» EXERCISE AIM: Your job is to return every line of the listing holding the string "label".

───── EXERCISE INPUTS ─────

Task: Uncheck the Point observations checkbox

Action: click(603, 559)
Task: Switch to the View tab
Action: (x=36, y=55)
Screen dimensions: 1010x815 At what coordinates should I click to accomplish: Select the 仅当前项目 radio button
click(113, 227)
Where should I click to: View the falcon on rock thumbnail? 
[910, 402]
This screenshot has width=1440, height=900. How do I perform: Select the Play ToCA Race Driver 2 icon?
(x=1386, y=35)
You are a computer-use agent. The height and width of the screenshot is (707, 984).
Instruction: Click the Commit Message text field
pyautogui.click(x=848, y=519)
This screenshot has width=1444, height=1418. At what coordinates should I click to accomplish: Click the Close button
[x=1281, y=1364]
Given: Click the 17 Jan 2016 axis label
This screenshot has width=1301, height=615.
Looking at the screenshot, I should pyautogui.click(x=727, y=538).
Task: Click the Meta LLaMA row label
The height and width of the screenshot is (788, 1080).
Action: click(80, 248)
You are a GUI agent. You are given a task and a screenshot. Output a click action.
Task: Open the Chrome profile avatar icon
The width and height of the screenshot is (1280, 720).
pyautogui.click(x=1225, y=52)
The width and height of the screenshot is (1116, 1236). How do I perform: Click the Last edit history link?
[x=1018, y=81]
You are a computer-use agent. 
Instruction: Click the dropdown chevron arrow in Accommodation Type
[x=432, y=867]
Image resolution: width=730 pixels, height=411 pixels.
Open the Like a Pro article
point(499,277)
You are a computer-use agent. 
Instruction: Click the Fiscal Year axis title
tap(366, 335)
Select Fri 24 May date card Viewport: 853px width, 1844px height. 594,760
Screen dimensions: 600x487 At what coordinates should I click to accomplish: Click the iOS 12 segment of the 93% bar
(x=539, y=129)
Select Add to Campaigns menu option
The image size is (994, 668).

─────

» TASK OUTPUT:
Given: Click the 17 Jan 2016 axis label
Task: Click the Meta LLaMA row label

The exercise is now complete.